Quote the stretch of the Run II analysis software requirements from "Data formats must" through "specialized output formats." word for word.

== Quoted passage ==
....

Run II Physics Analysis Software Functional Requirements
May 18, 1998
Eileen Berman, Iain Bertram, Pushpa Bhat, Frank Chlebana, Mark Edel, Sarah Eno,
Irwin Gaines, Herb Greenlee, Paul Lebrun, Qizhong Li, Lee Lueking, Kaori Maeshima, John
Marraffino, Pasha Murat, Larry Nodulman, Dane Skow, Kris Sliwa, Steve Vejcik,
Avi Yagil, Andrzej Zieminski
This document describes the functional requirements for Physics Analysis
Software for Run II. In general, these requirements should cover all software
needed to access, analyze, and present, in reports and publications, data at the
volumes that will need to be handled in RUN II. The requirements are organized
into several categories representing the major functions of access, analysis,
and presentation, with a final category dealing with usability issues.
Requirements containing the word "must" are mandatory requirements, and failure
to meet these would disqualify a product from consideration. Requirements
containing the word "should" are desirable requirements; all other things being
equal a product satisfying more of the desirable requirements would be
preferred over one satisfying fewer. Each section of requirements is preceded
with descriptive text giving some background justifying the specific needs.
DATA ACCESS
Data access requirements must allow data of various different formats to be
retrieved for subsequent analysis in online, offline interactive and offline
batch environments. The rate of access must support common online and offline
uses. Events must be able to be accessed both serially and randomly, and data
must be accessible with chunk sizes smaller than entire events.
It is unrealistic to expect all experiments to use a common data format (or even
for a single experiment to use the same format for all stages of analysis).
Data formats must support different optimizations based on different access
patterns. These considerations lead to the requirements on input of foreign
data formats and creation of specialized output formats.
Detailed Requirements:
- Access rates (online): The tool must be able to
be used in an online environment where data is being accessed in real time.
- Access rates (offline): The tool must be able
to access very large (at least several TB) data sets. It should be able to
combine results from accessing several different data streams.

....

== Material provided ==
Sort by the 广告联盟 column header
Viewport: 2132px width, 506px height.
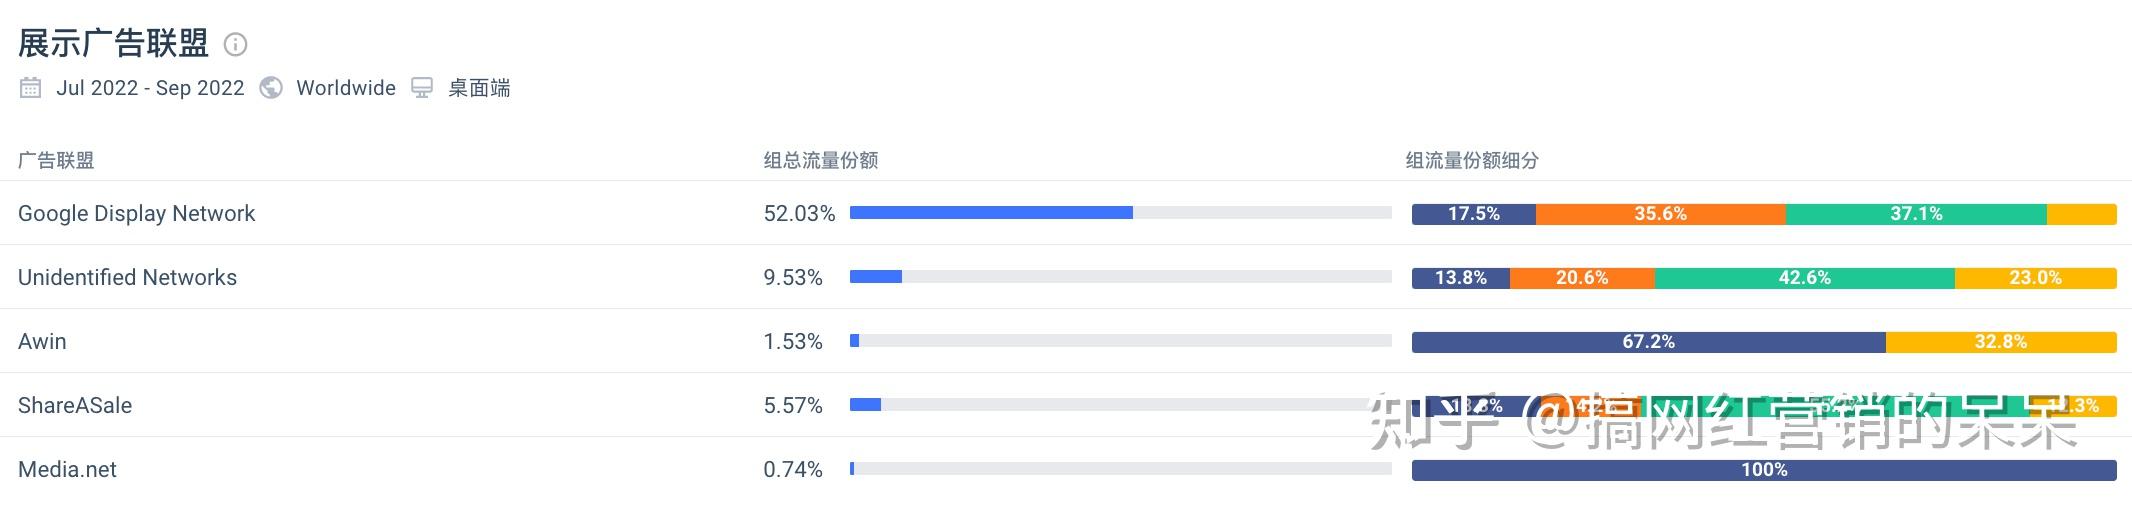coord(56,160)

....

== Written solution ==
Data formats must support different optimizations based on different access
patterns. These considerations lead to the requirements on input of foreign
data formats and creation of specialized output formats.